### TASK DIRECTIONS
Reproduce the rows from the line containing "Task: Open the calendar date picker icon" through the line containing "Action: coord(350,313)", substituting "stopwatch icon" for "clock icon" and changing nothing else. Leave the pictures out.

### DATASET ENTRIES
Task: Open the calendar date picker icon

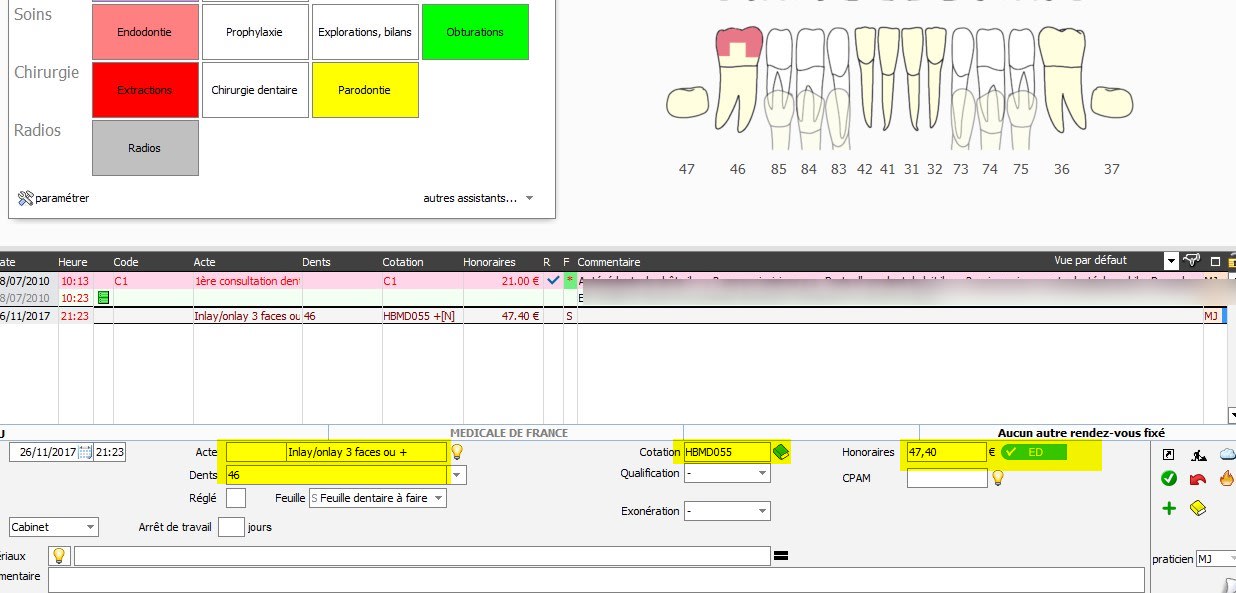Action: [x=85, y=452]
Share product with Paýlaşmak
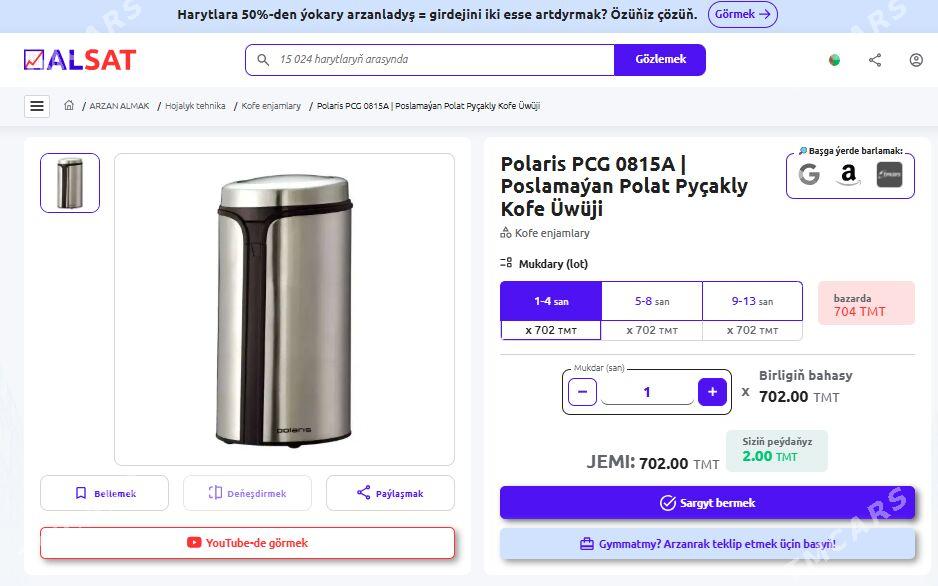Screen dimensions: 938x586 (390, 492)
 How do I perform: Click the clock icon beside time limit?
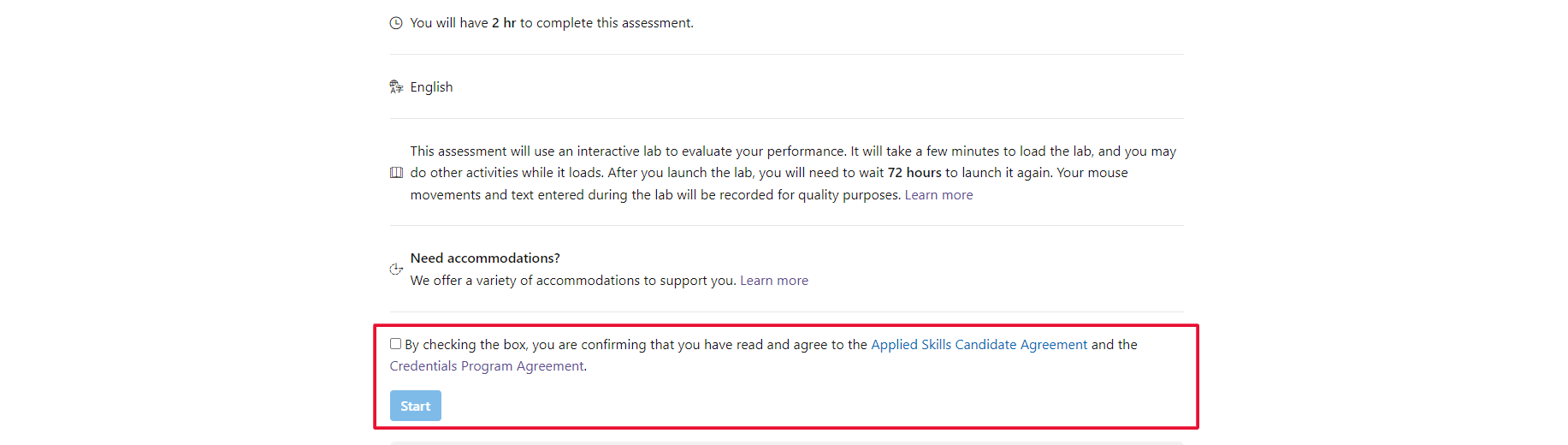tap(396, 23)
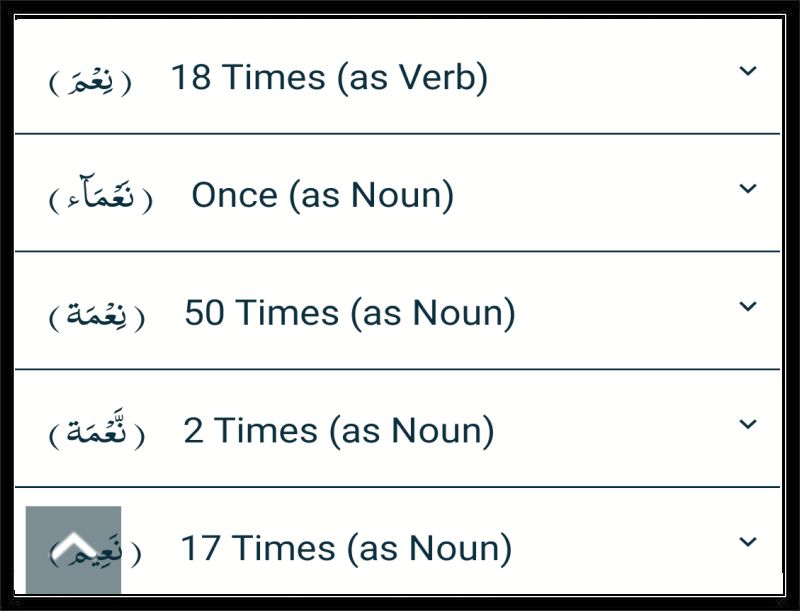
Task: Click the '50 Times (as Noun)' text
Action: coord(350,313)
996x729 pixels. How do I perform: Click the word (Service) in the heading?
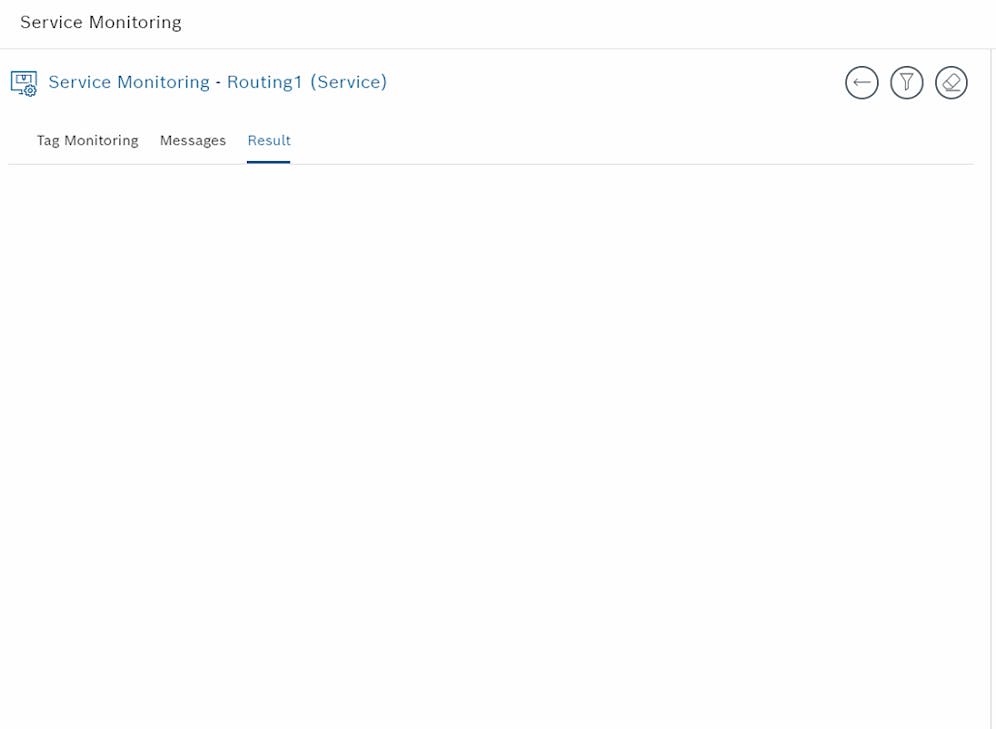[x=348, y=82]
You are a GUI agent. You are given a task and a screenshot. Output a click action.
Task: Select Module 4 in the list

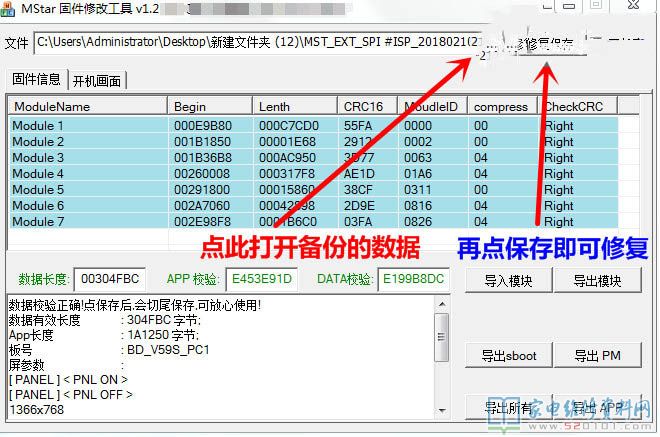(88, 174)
---
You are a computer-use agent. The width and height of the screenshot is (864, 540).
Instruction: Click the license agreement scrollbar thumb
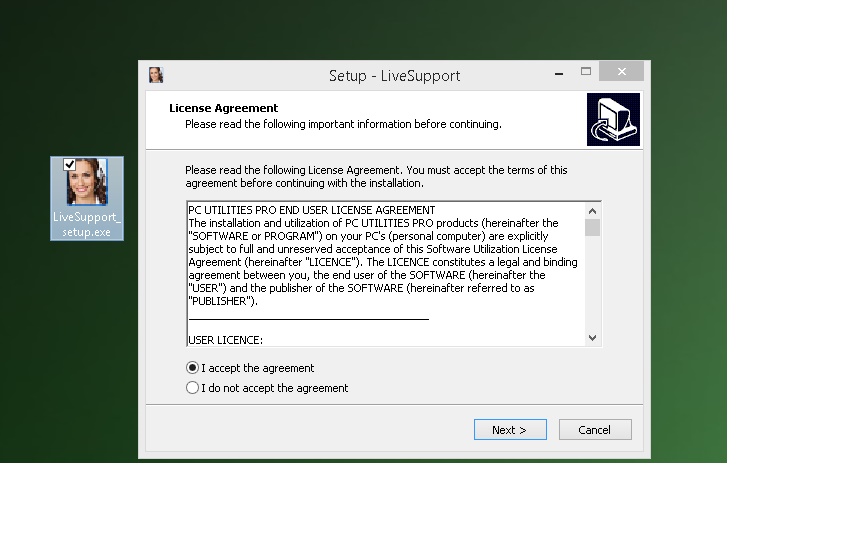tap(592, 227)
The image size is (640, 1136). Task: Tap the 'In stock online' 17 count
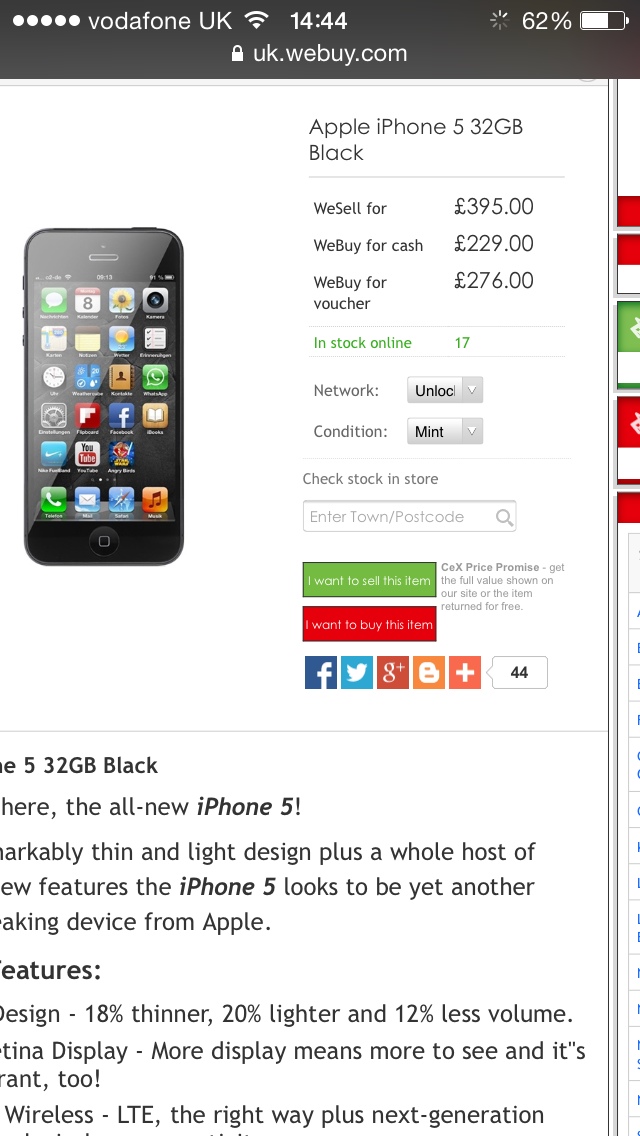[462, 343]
---
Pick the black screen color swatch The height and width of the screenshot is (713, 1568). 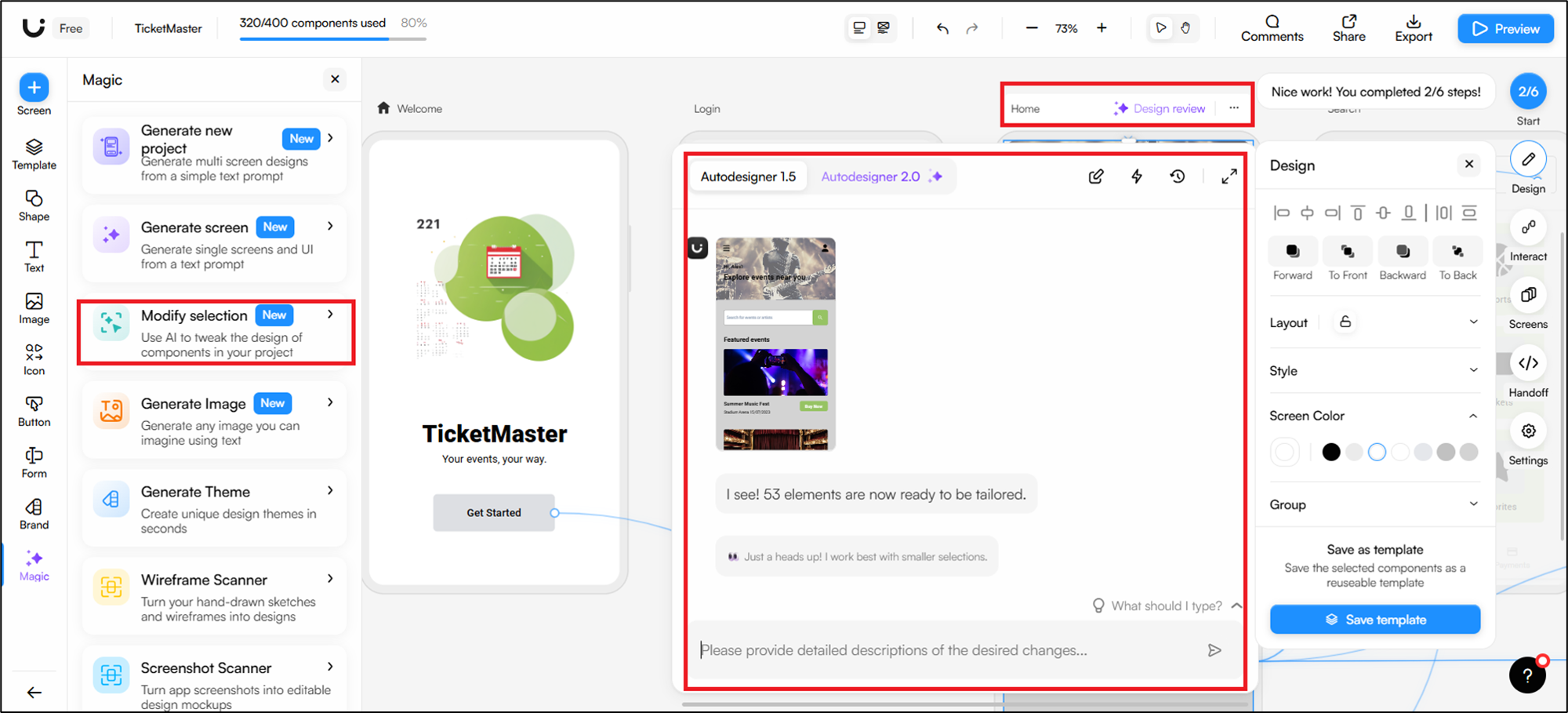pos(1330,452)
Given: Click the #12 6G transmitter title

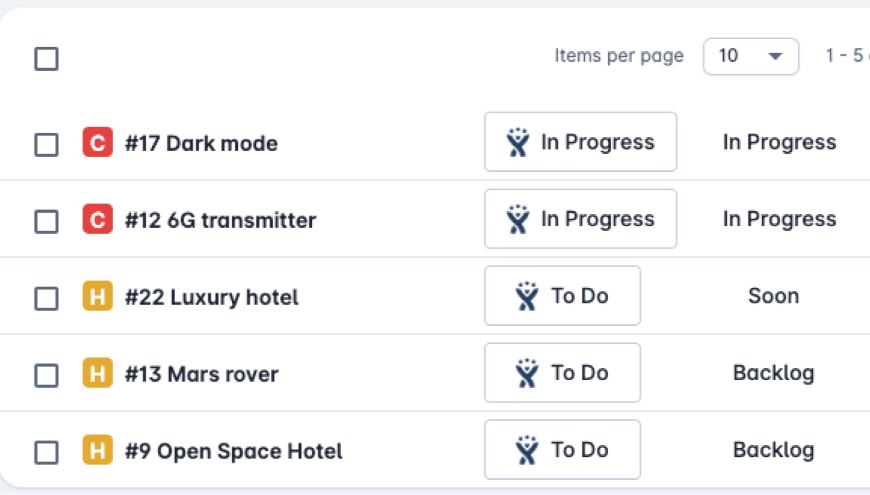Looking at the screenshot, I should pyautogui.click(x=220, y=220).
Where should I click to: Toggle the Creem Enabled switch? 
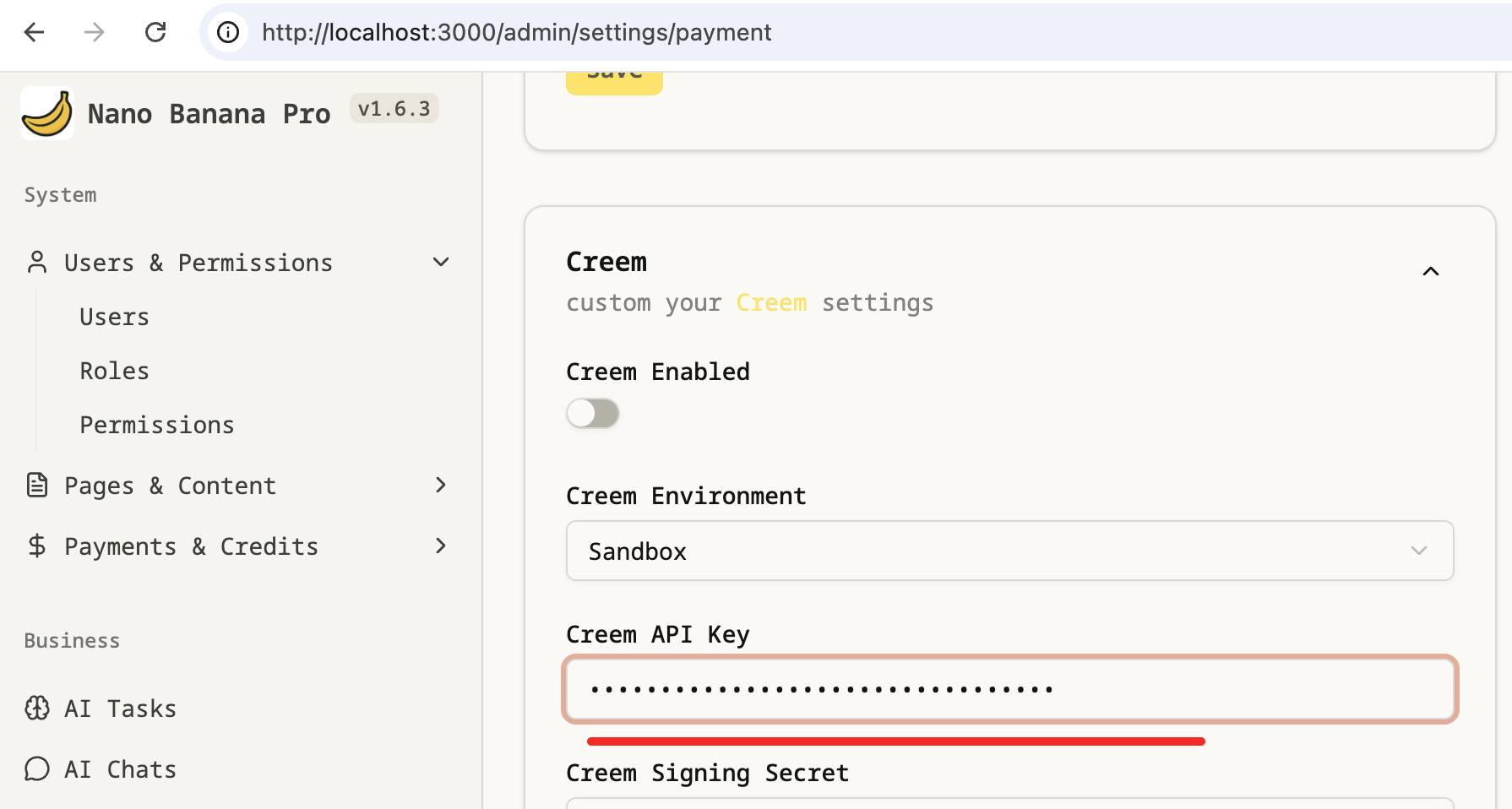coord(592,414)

### RESULT
Task: Open the calendar date picker icon

Action: [x=85, y=452]
Share product with Paýlaşmak
Screen dimensions: 938x586 (390, 492)
 How do I perform: Click the stopwatch icon beside time limit?
tap(396, 23)
Task: Click the '50 Times (as Noun)' text
Action: coord(350,313)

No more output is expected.